Aim of the exercise:
For the listing below, how many lines contain the word "chat"? Answer with only that figure.

Supplied data:
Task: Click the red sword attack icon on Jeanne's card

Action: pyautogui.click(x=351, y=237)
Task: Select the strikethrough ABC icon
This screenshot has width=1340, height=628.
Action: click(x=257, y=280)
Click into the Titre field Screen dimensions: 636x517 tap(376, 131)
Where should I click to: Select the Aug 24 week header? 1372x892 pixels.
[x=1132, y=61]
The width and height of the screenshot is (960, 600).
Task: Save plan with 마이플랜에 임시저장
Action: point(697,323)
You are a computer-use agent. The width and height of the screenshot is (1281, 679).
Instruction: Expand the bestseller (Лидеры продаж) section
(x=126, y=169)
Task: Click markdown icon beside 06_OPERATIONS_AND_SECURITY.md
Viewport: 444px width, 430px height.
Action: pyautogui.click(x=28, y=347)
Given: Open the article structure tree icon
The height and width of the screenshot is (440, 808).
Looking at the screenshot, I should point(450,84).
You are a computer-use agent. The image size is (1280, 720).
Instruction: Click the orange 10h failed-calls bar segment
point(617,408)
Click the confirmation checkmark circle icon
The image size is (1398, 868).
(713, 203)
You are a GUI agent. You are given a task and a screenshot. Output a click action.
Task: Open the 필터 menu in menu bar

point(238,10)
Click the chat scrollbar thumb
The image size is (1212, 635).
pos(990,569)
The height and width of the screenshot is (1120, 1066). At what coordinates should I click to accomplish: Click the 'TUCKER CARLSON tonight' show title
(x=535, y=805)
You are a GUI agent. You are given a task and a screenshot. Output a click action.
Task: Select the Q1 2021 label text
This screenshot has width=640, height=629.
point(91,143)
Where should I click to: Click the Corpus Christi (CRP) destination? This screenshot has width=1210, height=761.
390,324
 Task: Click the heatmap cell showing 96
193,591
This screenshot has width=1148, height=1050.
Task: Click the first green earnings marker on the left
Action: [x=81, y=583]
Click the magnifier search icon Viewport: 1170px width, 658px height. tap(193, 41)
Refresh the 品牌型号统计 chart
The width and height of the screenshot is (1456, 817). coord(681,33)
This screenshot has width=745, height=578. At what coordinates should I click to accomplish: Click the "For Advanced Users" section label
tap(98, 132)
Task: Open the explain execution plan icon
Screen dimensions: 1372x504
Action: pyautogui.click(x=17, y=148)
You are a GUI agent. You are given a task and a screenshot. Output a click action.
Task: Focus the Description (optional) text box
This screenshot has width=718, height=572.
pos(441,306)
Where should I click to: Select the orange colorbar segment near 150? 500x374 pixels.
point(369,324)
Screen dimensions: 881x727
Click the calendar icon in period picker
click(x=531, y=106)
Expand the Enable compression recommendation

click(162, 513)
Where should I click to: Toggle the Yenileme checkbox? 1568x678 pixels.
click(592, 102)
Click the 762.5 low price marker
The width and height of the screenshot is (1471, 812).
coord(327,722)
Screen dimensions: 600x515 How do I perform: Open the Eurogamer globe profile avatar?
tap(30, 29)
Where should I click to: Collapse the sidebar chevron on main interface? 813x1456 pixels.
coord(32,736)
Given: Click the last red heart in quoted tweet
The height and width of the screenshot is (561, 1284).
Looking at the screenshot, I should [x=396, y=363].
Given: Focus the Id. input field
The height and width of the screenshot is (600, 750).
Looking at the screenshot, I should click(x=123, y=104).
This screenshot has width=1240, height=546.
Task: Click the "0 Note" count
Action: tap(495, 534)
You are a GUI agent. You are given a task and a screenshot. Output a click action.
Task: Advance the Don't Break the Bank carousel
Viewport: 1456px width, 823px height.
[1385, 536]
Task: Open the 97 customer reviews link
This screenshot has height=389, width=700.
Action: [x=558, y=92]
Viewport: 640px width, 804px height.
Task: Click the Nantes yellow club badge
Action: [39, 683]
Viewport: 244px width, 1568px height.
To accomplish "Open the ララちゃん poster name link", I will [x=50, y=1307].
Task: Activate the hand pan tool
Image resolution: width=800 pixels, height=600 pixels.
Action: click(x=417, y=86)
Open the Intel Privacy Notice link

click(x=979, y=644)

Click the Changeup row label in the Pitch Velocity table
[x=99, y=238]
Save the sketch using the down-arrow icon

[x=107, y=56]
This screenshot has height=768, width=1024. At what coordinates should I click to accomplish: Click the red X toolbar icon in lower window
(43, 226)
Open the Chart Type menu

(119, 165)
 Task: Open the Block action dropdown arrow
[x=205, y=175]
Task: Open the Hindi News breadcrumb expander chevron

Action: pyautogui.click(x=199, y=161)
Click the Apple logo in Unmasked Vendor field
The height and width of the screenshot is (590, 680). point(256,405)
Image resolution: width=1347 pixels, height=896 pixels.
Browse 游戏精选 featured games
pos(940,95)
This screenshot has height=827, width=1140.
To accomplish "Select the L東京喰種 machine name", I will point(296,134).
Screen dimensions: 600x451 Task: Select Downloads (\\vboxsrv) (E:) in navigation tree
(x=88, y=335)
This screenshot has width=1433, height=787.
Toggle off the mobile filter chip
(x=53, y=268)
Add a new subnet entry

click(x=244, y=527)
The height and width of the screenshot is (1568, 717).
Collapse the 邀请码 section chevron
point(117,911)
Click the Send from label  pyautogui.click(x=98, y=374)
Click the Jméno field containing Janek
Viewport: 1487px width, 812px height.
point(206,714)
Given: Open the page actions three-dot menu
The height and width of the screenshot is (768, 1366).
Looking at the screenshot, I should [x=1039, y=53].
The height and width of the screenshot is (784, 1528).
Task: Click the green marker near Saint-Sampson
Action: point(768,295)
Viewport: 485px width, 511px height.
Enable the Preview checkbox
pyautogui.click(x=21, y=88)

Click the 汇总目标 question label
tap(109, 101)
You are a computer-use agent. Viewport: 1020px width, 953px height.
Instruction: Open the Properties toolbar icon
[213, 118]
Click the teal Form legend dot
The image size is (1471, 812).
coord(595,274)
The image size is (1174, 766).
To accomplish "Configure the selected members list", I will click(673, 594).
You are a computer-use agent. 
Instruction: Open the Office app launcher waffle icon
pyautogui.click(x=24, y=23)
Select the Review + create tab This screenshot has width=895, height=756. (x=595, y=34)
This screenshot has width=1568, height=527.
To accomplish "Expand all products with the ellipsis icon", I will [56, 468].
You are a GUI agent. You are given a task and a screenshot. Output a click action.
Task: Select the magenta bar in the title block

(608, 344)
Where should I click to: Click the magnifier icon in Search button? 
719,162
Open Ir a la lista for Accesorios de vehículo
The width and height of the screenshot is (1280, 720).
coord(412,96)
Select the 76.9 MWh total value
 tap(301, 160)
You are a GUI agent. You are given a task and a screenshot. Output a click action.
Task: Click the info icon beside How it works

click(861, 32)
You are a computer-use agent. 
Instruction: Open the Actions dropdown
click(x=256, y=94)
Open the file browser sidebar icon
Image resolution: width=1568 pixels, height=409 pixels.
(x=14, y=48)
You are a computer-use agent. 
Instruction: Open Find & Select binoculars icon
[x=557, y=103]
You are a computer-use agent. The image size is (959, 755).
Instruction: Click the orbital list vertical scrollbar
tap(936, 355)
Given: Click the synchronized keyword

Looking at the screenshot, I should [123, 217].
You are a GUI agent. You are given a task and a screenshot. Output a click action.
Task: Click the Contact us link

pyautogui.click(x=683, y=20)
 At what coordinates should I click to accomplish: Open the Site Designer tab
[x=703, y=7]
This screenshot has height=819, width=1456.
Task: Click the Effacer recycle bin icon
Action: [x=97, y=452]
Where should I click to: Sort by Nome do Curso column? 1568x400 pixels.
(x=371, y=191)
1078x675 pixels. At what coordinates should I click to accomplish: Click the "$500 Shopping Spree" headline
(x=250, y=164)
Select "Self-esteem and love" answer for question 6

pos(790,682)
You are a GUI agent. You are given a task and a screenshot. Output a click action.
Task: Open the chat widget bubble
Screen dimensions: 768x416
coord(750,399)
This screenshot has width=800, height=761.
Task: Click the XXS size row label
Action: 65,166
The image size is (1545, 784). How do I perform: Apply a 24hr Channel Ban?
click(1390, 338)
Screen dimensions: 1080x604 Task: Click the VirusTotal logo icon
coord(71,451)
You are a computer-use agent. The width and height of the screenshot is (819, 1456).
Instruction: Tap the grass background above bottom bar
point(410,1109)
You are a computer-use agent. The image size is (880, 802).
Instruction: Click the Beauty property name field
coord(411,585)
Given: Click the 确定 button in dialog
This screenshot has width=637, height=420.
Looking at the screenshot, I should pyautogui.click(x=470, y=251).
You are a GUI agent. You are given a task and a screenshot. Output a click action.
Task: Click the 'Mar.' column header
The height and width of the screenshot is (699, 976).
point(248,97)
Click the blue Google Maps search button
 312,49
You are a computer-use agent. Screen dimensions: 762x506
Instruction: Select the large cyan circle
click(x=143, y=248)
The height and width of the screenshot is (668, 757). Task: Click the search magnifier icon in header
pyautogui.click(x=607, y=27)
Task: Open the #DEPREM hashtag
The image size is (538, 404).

Answer for the task:
2